This post is a follow-up on the ongoing theory line where previously I defined cash value.
The cash value equation [V=I/(P+C)] assumes no "errors of production." If the entire economy consists of 100 bags of popcorn for sale, and there are 100 dollars, each bag is worth about a dollar, or the value of the dollar is a bag of popcorn. If money supply shrinks by half, then one dollar can buy two bags of popcorn, assuming everybody with money wants them. If nobody is hungry, than those 100 bags of popcorn are worth nothing; we have an error of production. If someone puts grains of sand for sale at the beach, no reasonable person would buy what can be had for free, and again we have an error of production—except that sand is free to produce, so the only error would be the time anyone spends trying to sell it.
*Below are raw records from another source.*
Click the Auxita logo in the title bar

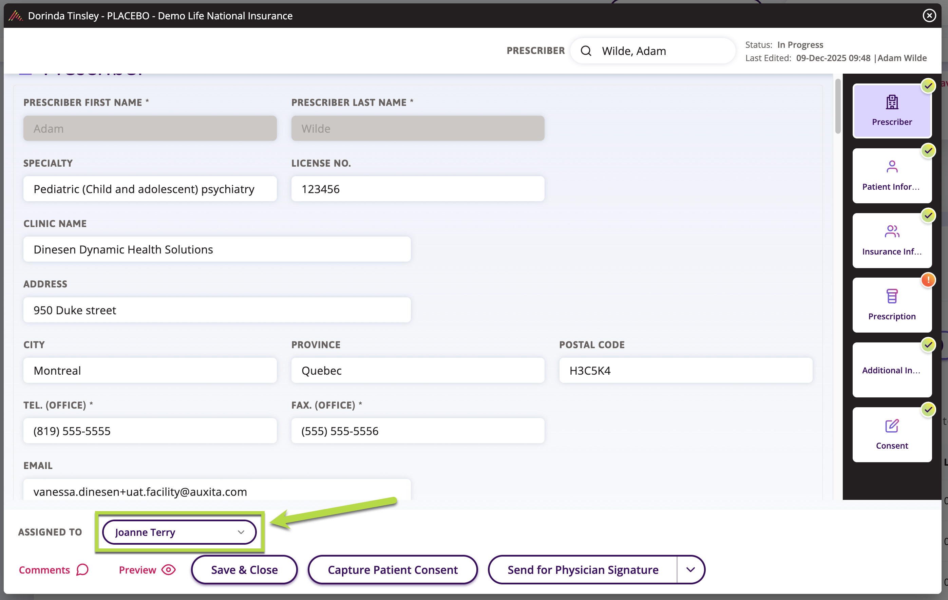[15, 15]
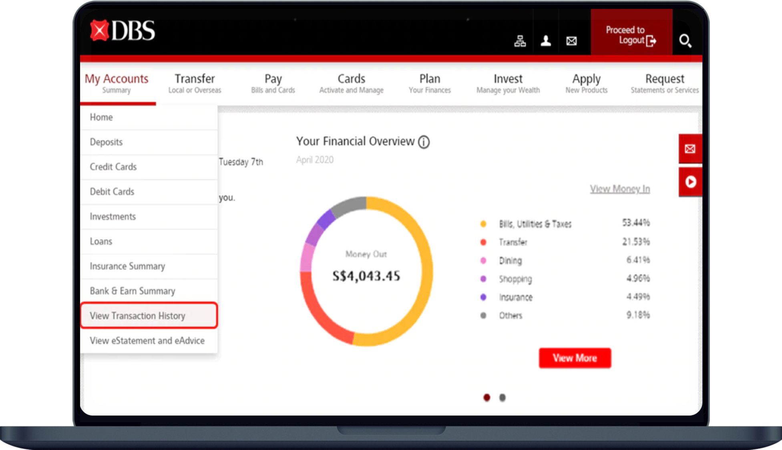Open the sitemap icon in header
Screen dimensions: 782x450
(x=520, y=41)
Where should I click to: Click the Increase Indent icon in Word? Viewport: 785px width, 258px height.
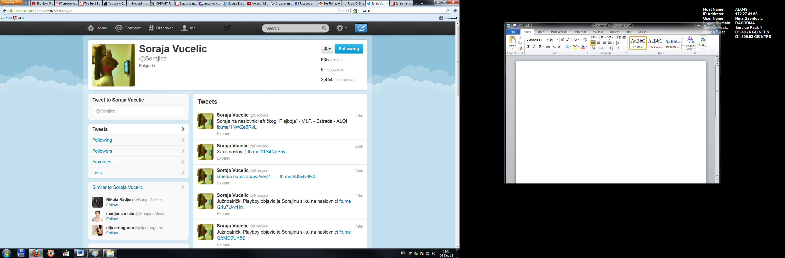pyautogui.click(x=624, y=38)
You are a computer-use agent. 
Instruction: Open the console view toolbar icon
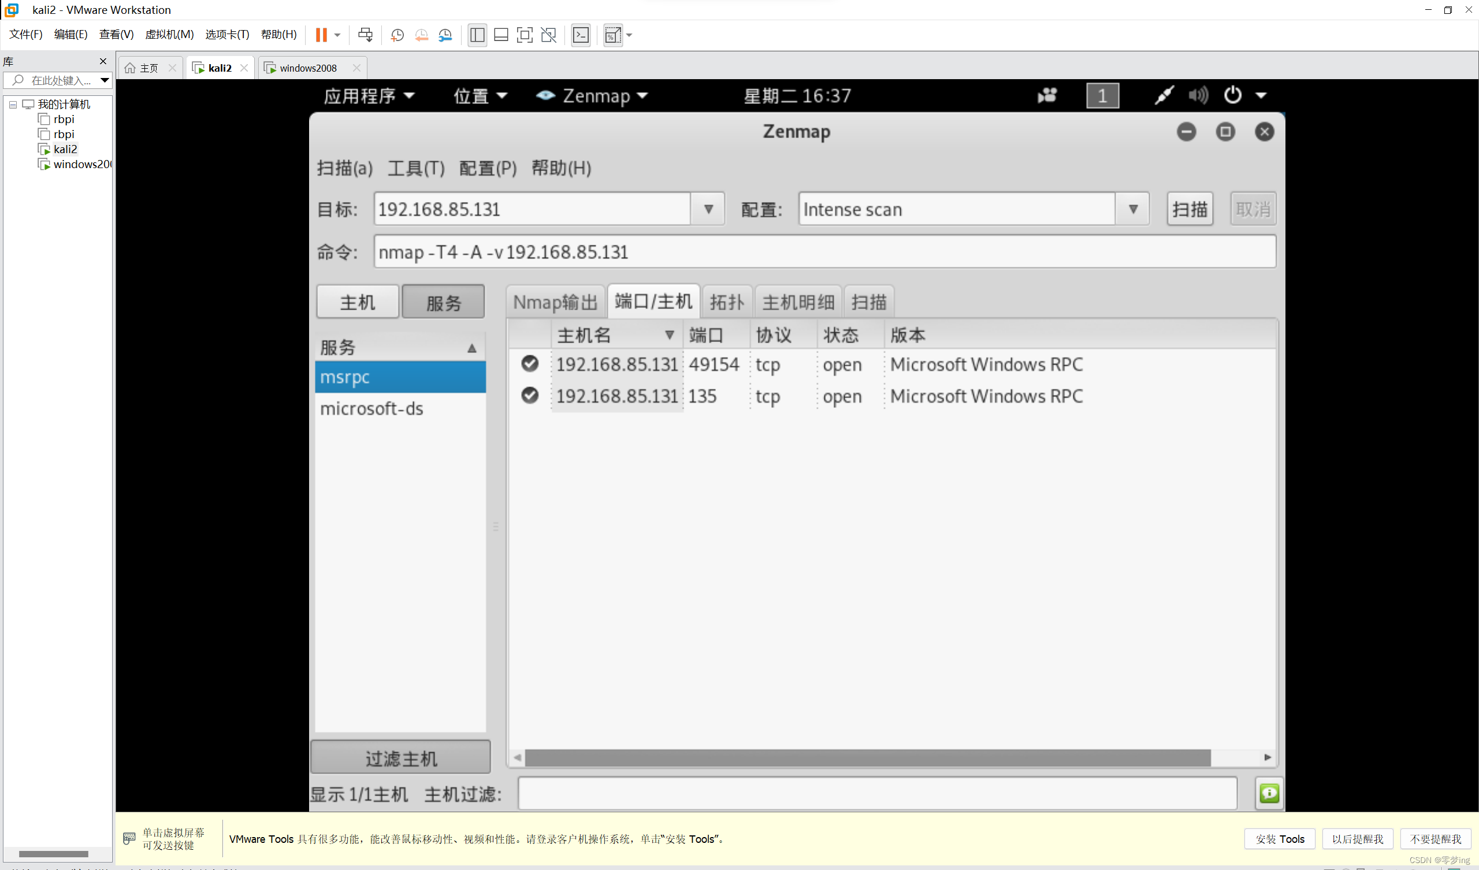pyautogui.click(x=580, y=35)
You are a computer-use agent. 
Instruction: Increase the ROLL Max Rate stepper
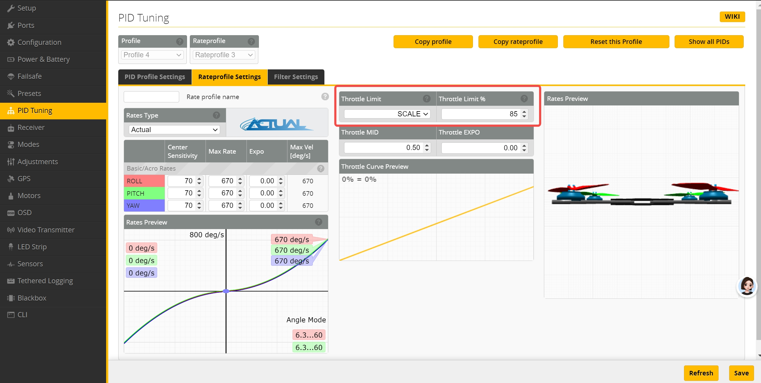pos(240,179)
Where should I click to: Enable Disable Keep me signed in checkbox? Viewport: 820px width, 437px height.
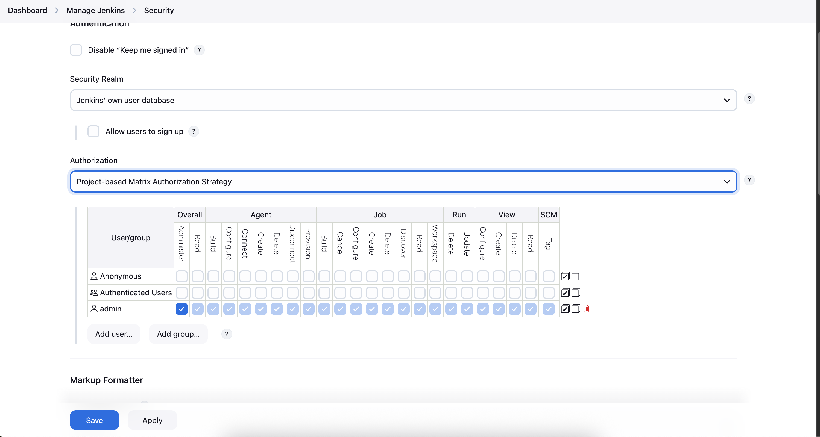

The price equation [$=(P+C)/I] assumes no "errors of pricing." Prices are whatever the seller decides to charge. If charges are too high, units go unsold; this is an error of pricing. If charges are too low, units are bought and resold on the market at a higher price; such would be generous but not an error. Money supply limits the prices that can be charged for all goods. If the sum of prices charged for all things exceeds the money supply, unsold inventory will start to build.
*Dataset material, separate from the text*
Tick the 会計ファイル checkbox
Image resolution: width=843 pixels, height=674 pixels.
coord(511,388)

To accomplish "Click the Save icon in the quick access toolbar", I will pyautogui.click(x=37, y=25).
An error of pricing is to overcharge so that some units go unsold. To correct, remaining units must drop in price. If prices have to drop below the cost to make and sell the item, that would be an error of production. Both diminish the desirability of the inventory.
The core assumption in either equation is the price of the inventory of all goods is equivalent to the money supply, in terms of printed currency plus credit. In other words, the entire money supply is able to purchase all goods for sale.